Dieser Artikel ist die späte Antwort auf einen Text, den Andreas Schiel vor nun schon einigen Jahren hier bei demokratiEvolution verfasst hat. Er forderte dort mit dem  anthroposophischen Bankier Wilhelm Ernst Barkhoff dazu auf, „’die Angst vor einer Zukunft, die wir fürchten‘, zumindest für einen Tag zu ‚überwinden durch Bilder von einer Zukunft, die wir wollen.’“ – Ich bin gespannt, ob das Folgende diesem Anspruch gerecht wird.

Imagine…

Die Demokratie der Zukunft, auf die wir gemeinsam zusteuern, wird entspannter sein. Entspannt, weil wir wissen werden, dass wir nicht kämpfen müssen. Nicht darum, gehört zu werden. Nicht gegeneinander, um uns durchzusetzen. Wir werden uns das nicht einreden müssen: Diese Entspanntheit, dieses Wohlwollen, das wir einfach immer und überall voraussetzen können. Wir werden uns vielmehr daran erinnern. Weil wir es wieder und wieder erfahren haben. Weil es ein Teil von uns geworden ist. Weil wir die Entspannung in jedem Muskel, in jedem Gedanken und in jedem Moment fühlen können.

————

Aufgabenstellung. Schreibe den Text über die entspanntere Demokratie der Zukunft weiter und setze nach seinem letzten Satz an.

Gespeicherte Daten.
————

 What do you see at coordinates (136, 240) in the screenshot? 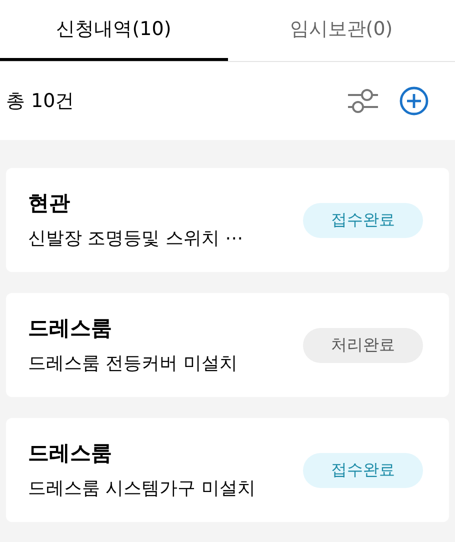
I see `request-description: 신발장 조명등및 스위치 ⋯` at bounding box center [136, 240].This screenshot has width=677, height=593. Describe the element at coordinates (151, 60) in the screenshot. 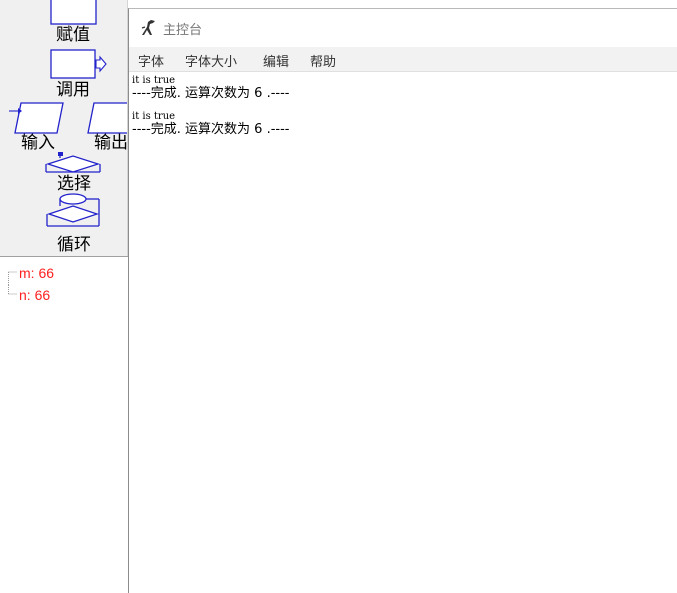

————

Lösung.
Wir werden es als Selbstverständlichkeit empfinden: Wenn uns etwas stört, werden wir damit nicht allein gelassen. Wir werden auch sicher wissen: Es gibt eine Adresse in der Gesellschaft, wo das, was uns wichtig ist, verhandelt wird, wenn es uns wichtig ist oder wichtig wird. Wir werden also merken: Nein, es ist der Gesellschaft nicht egal, wie es uns geht. Es ist ihr wichtig. Wir sind ihr wichtig. Wir sind wertvoll.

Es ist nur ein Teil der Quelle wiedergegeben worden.